Just Court ADR by Susan M. Yates, Jennifer Shack, Heather Scheiwe Kulp, and Jessica Glowinski.

Over the past year, RSI has been working on a project researching and exploring whether and how an online tool could improve the frequency and competency with which mediators screen for intimate partner violence (IPV) prior to mediation. Under a planning grant from the Family and Interpersonal Resilience and Safety Transformation (FIRST) Fund, RSI has been able to study the current landscape of screening tools, survey experts in IPV dynamics (as well as lawyers, judges and mediators) about the divergence between best and actual practices, and convene those experts to explore how to close that gap. As a result of that work, we have  published this extensive report, which outlines the features of RSI’s proposed solution and the steps needed to actualize it.

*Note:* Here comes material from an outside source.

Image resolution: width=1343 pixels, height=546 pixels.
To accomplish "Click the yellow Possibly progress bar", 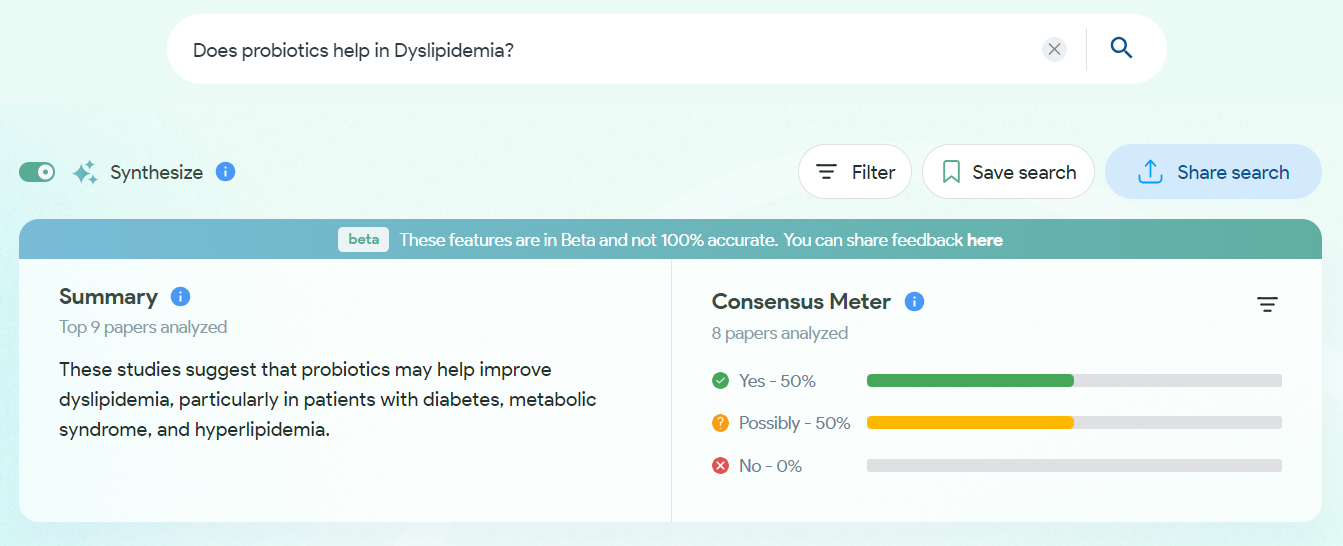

Among the many findings in the report, we note that it is critical to develop a tool geared towards new mediators and those who mediate on an infrequent schedule. These are the mediators who our research found would be most receptive to an online screening tool. Also, because adequate screening is essential to ensuring parties will be safe and able to exercise self-determination throughout the mediation process, the use of such a tool by new and intermittent mediators would greatly improve the mediation services their parties receive. Accordingly, we advocate for developing a tool that has low barriers to use (e.g. does not required significant specialized training) and is provided free of cost to mediators to encourage its wide adoption.

We recognize that there a number of existing protocols, such as SAFeR and MASIC (both of whose creators provided valuable input to our research), which serve as high-quality screening tools. However, no existing solution we found provided mediators a free, easy-to-use, guided process to screen parties for IPV. The reality, confirmed by our survey of the field, is that screening does not happen at the level and with the expertise that  the seriousness of IPV demands. One of the next steps will be to determine if there are funders who are enthusiastic about developing this tool.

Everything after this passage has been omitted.